The seeding command:

// In a Drush command.
public function reindexAll() {
  $queue = \Drupal::service('queue')->get('custom_reindex');
  $nids = \Drupal::entityQuery('node')->accessCheck(FALSE)->execute();

  foreach (array_chunk($nids, 100) as $chunk) {
    foreach ($chunk as $nid) {
      $queue->createItem(['nid' => $nid]);
    }
  }

  $this->output()->writeln(count($nids) . ' items queued.');
}

Then process the queue from N parallel workers using drush queue:run custom_reindex running in supervisord, systemd, or a CI-driven worker fleet. If the operation gets interrupted, it resumes from wherever it left off. If a few items fail, they requeue and you fix the underlying issue without restarting the whole operation.

This is the pattern Migrate API uses internally. There is no reason your application code cannot use the same primitives.

When Not to Reach for Queue API

Three cases where I would not use it:

The work is truly real-time. A user clicks a button and expects something to happen in their next page render. Queue API runs asynchronously by definition. If you need sub-second user-facing response, you need a different tool or a synchronous code path.

The work needs distributed coordination. If multiple Drupal servers need to coordinate the work, agree on order, or share state during processing, Queue API's database backend will not give you what you need.

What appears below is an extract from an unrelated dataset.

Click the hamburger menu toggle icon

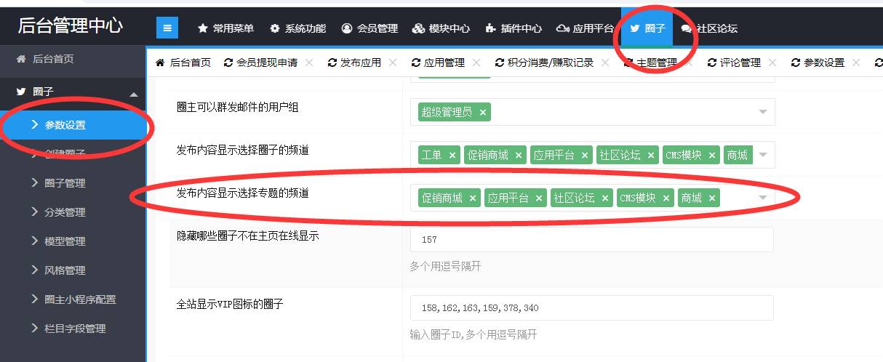click(x=167, y=28)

Reach for a proper job runner with locking primitives.

The work runs once and only once. Some operations must run exactly once across an entire cluster, with strong guarantees. Queue API gives you at-least-once delivery. If you need exactly-once, you need either application-level idempotency (often the right answer) or a different system.

For everything in the middle, which is most asynchronous work on most Drupal sites, Queue API is the right starting point.

Closing Thought

Most teams write Queue API equivalents from scratch without realizing it. They build retry logic into cron hooks, they pile post-save work into entity hooks, they spawn external job runners for problems core already solves. The reflex to reach for something else is partly historical, partly documentation-driven, and partly cultural.

The fix is to learn what Queue API is good at and let it earn its place in your architecture. Three patterns, three real problems, and very little code. That is unusually good leverage for a feature that ships in core.

If you are already running Queue API in production, I would be curious which patterns have worked for you and which fell apart at scale. The honest failure modes are harder to find in writing than the success stories.